EXERCISE PROMPT: Keeping every line intact, print the records that follow.

SUPPLIED MATERIAL:
───

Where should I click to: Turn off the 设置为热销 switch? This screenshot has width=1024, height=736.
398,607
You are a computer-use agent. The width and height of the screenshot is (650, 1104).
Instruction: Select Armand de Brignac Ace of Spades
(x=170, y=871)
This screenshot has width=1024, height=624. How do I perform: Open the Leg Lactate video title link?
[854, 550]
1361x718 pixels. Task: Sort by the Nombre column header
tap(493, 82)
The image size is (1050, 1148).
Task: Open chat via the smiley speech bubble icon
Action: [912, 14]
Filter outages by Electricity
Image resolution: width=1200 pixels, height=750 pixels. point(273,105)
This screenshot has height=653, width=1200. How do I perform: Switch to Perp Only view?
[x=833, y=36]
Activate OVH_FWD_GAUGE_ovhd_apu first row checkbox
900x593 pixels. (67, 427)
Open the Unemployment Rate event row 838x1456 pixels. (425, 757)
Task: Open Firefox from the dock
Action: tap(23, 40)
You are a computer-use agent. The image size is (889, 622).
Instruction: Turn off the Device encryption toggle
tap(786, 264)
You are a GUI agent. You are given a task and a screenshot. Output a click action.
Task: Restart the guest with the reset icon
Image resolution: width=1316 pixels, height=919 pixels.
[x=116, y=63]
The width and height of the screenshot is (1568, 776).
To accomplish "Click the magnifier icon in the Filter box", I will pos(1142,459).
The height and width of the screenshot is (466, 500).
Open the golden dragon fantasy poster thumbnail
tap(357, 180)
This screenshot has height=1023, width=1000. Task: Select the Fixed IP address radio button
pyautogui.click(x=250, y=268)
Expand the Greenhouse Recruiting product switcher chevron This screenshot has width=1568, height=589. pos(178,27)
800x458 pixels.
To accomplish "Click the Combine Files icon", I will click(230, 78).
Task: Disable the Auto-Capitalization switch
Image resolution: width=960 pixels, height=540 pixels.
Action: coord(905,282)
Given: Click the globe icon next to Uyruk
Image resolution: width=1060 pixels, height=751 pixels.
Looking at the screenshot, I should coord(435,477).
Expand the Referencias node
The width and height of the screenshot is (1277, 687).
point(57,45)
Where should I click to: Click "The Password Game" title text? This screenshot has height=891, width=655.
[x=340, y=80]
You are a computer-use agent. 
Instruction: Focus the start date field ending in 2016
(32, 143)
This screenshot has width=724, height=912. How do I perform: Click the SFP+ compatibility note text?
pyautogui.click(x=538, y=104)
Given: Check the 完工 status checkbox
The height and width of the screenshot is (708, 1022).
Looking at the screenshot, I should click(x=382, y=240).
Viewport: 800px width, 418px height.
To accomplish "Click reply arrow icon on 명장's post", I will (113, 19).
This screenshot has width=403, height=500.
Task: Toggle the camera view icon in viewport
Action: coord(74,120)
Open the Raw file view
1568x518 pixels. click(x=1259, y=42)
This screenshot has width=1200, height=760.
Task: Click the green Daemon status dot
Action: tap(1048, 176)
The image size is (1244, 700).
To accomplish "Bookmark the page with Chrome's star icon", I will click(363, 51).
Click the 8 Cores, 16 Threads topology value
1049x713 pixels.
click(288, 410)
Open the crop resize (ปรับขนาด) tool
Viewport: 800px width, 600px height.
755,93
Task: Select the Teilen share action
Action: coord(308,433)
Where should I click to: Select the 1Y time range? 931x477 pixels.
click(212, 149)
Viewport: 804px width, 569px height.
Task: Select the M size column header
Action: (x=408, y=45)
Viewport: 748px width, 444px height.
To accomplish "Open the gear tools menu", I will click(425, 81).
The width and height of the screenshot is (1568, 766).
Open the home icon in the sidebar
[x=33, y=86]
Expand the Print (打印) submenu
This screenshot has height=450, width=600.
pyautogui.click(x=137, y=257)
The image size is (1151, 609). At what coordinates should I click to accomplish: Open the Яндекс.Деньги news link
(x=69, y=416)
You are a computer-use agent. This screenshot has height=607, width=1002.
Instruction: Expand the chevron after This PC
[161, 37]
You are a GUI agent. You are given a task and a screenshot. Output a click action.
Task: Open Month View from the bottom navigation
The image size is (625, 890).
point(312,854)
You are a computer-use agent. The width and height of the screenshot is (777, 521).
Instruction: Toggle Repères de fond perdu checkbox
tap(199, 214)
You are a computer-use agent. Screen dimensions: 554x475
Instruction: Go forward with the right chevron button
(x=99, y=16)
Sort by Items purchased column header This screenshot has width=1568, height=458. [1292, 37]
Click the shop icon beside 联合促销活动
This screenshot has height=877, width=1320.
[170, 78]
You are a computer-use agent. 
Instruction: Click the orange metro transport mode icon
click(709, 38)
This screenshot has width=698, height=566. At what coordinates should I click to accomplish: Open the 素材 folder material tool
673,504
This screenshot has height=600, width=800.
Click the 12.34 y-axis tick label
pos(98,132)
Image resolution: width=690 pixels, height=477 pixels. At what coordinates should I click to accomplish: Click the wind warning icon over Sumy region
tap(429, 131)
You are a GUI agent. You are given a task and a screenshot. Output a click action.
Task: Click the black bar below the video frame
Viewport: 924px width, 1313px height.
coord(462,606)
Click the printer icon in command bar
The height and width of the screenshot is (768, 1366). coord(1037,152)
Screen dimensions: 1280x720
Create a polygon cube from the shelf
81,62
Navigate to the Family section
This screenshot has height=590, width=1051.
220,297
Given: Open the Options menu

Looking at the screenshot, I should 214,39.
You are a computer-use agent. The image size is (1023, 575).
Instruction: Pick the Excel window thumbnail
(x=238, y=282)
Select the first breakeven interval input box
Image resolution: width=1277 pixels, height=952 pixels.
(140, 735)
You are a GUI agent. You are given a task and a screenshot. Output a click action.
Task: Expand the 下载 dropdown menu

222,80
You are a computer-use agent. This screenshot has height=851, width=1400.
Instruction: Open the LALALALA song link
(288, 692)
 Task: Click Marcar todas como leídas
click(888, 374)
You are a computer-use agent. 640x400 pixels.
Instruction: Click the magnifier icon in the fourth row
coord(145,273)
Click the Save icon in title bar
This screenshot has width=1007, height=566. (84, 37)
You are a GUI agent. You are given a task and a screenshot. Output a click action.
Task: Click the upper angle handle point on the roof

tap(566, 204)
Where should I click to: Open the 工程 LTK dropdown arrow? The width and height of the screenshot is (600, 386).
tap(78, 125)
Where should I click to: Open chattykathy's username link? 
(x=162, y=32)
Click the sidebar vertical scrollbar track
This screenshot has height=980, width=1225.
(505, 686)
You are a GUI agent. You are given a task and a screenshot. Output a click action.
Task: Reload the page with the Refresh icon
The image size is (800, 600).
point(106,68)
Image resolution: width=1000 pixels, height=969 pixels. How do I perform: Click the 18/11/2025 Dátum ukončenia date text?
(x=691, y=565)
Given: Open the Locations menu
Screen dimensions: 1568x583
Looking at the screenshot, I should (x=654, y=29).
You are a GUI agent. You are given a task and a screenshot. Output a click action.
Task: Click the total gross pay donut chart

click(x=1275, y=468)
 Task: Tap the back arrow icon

───

TASK RESULT:
Where should I click to: Turn off the 设置为热销 switch? This screenshot has width=1024, height=736.
398,607
You are a computer-use agent. The width and height of the screenshot is (650, 1104).
Instruction: Select Armand de Brignac Ace of Spades
(x=170, y=871)
This screenshot has width=1024, height=624. How do I perform: Open the Leg Lactate video title link?
[854, 550]
1361x718 pixels. Task: Sort by the Nombre column header
tap(493, 82)
The image size is (1050, 1148).
Task: Open chat via the smiley speech bubble icon
Action: [912, 14]
Filter outages by Electricity
Image resolution: width=1200 pixels, height=750 pixels. point(273,105)
This screenshot has height=653, width=1200. How do I perform: Switch to Perp Only view?
[x=833, y=36]
Activate OVH_FWD_GAUGE_ovhd_apu first row checkbox
900x593 pixels. (67, 427)
Open the Unemployment Rate event row 838x1456 pixels. (425, 757)
Task: Open Firefox from the dock
Action: tap(23, 40)
You are a computer-use agent. The image size is (889, 622).
Instruction: Turn off the Device encryption toggle
tap(786, 264)
You are a GUI agent. You are given a task and a screenshot. Output a click action.
Task: Restart the guest with the reset icon
Image resolution: width=1316 pixels, height=919 pixels.
[x=116, y=63]
The width and height of the screenshot is (1568, 776).
To accomplish "Click the magnifier icon in the Filter box", I will pos(1142,459).
The height and width of the screenshot is (466, 500).
Open the golden dragon fantasy poster thumbnail
tap(357, 180)
This screenshot has height=1023, width=1000. Task: Select the Fixed IP address radio button
pyautogui.click(x=250, y=268)
Expand the Greenhouse Recruiting product switcher chevron This screenshot has width=1568, height=589. pos(178,27)
800x458 pixels.
To accomplish "Click the Combine Files icon", I will click(230, 78).
Task: Disable the Auto-Capitalization switch
Image resolution: width=960 pixels, height=540 pixels.
Action: coord(905,282)
Given: Click the globe icon next to Uyruk
Image resolution: width=1060 pixels, height=751 pixels.
Looking at the screenshot, I should coord(435,477).
Expand the Referencias node
The width and height of the screenshot is (1277, 687).
point(57,45)
Where should I click to: Click "The Password Game" title text? This screenshot has height=891, width=655.
[x=340, y=80]
You are a computer-use agent. 
Instruction: Focus the start date field ending in 2016
(32, 143)
This screenshot has width=724, height=912. How do I perform: Click the SFP+ compatibility note text?
pyautogui.click(x=538, y=104)
Given: Check the 完工 status checkbox
The height and width of the screenshot is (708, 1022).
Looking at the screenshot, I should click(x=382, y=240).
Viewport: 800px width, 418px height.
To accomplish "Click reply arrow icon on 명장's post", I will (113, 19).
This screenshot has width=403, height=500.
Task: Toggle the camera view icon in viewport
Action: coord(74,120)
Open the Raw file view
1568x518 pixels. click(x=1259, y=42)
This screenshot has width=1200, height=760.
Task: Click the green Daemon status dot
Action: tap(1048, 176)
The image size is (1244, 700).
To accomplish "Bookmark the page with Chrome's star icon", I will click(363, 51).
Click the 8 Cores, 16 Threads topology value
1049x713 pixels.
click(288, 410)
Open the crop resize (ปรับขนาด) tool
Viewport: 800px width, 600px height.
755,93
Task: Select the Teilen share action
Action: coord(308,433)
Where should I click to: Select the 1Y time range? 931x477 pixels.
click(212, 149)
Viewport: 804px width, 569px height.
Task: Select the M size column header
Action: (x=408, y=45)
Viewport: 748px width, 444px height.
To accomplish "Open the gear tools menu", I will click(425, 81).
The width and height of the screenshot is (1568, 766).
Open the home icon in the sidebar
[x=33, y=86]
Expand the Print (打印) submenu
This screenshot has height=450, width=600.
pyautogui.click(x=137, y=257)
The image size is (1151, 609). At what coordinates should I click to accomplish: Open the Яндекс.Деньги news link
(x=69, y=416)
You are a computer-use agent. This screenshot has height=607, width=1002.
Instruction: Expand the chevron after This PC
[161, 37]
You are a GUI agent. You are given a task and a screenshot. Output a click action.
Task: Open Month View from the bottom navigation
The image size is (625, 890).
point(312,854)
You are a computer-use agent. The width and height of the screenshot is (777, 521).
Instruction: Toggle Repères de fond perdu checkbox
tap(199, 214)
You are a computer-use agent. Screen dimensions: 554x475
Instruction: Go forward with the right chevron button
(x=99, y=16)
Sort by Items purchased column header This screenshot has width=1568, height=458. [1292, 37]
Click the shop icon beside 联合促销活动
This screenshot has height=877, width=1320.
[170, 78]
You are a computer-use agent. 
Instruction: Click the orange metro transport mode icon
click(709, 38)
This screenshot has width=698, height=566. At what coordinates should I click to accomplish: Open the 素材 folder material tool
673,504
This screenshot has height=600, width=800.
Click the 12.34 y-axis tick label
pos(98,132)
Image resolution: width=690 pixels, height=477 pixels. At what coordinates should I click to accomplish: Click the wind warning icon over Sumy region
tap(429, 131)
You are a GUI agent. You are given a task and a screenshot. Output a click action.
Task: Click the black bar below the video frame
Viewport: 924px width, 1313px height.
coord(462,606)
Click the printer icon in command bar
The height and width of the screenshot is (768, 1366). coord(1037,152)
Screen dimensions: 1280x720
Create a polygon cube from the shelf
81,62
Navigate to the Family section
This screenshot has height=590, width=1051.
220,297
Given: Open the Options menu

Looking at the screenshot, I should 214,39.
You are a computer-use agent. The image size is (1023, 575).
Instruction: Pick the Excel window thumbnail
(x=238, y=282)
Select the first breakeven interval input box
Image resolution: width=1277 pixels, height=952 pixels.
(140, 735)
You are a GUI agent. You are given a task and a screenshot. Output a click action.
Task: Expand the 下载 dropdown menu

222,80
You are a computer-use agent. This screenshot has height=851, width=1400.
Instruction: Open the LALALALA song link
(288, 692)
 Task: Click Marcar todas como leídas
click(888, 374)
You are a computer-use agent. 640x400 pixels.
Instruction: Click the magnifier icon in the fourth row
coord(145,273)
Click the Save icon in title bar
This screenshot has width=1007, height=566. (84, 37)
You are a GUI agent. You are given a task and a screenshot. Output a click action.
Task: Click the upper angle handle point on the roof

tap(566, 204)
Where should I click to: Open the 工程 LTK dropdown arrow? The width and height of the screenshot is (600, 386).
tap(78, 125)
Where should I click to: Open chattykathy's username link? 
(x=162, y=32)
Click the sidebar vertical scrollbar track
This screenshot has height=980, width=1225.
(505, 686)
You are a GUI agent. You are given a task and a screenshot. Output a click action.
Task: Reload the page with the Refresh icon
The image size is (800, 600).
point(106,68)
Image resolution: width=1000 pixels, height=969 pixels. How do I perform: Click the 18/11/2025 Dátum ukončenia date text?
(x=691, y=565)
Given: Open the Locations menu
Screen dimensions: 1568x583
Looking at the screenshot, I should (x=654, y=29).
You are a GUI agent. You are given a task and a screenshot. Output a click action.
Task: Click the total gross pay donut chart

click(x=1275, y=468)
 Task: Tap the back arrow icon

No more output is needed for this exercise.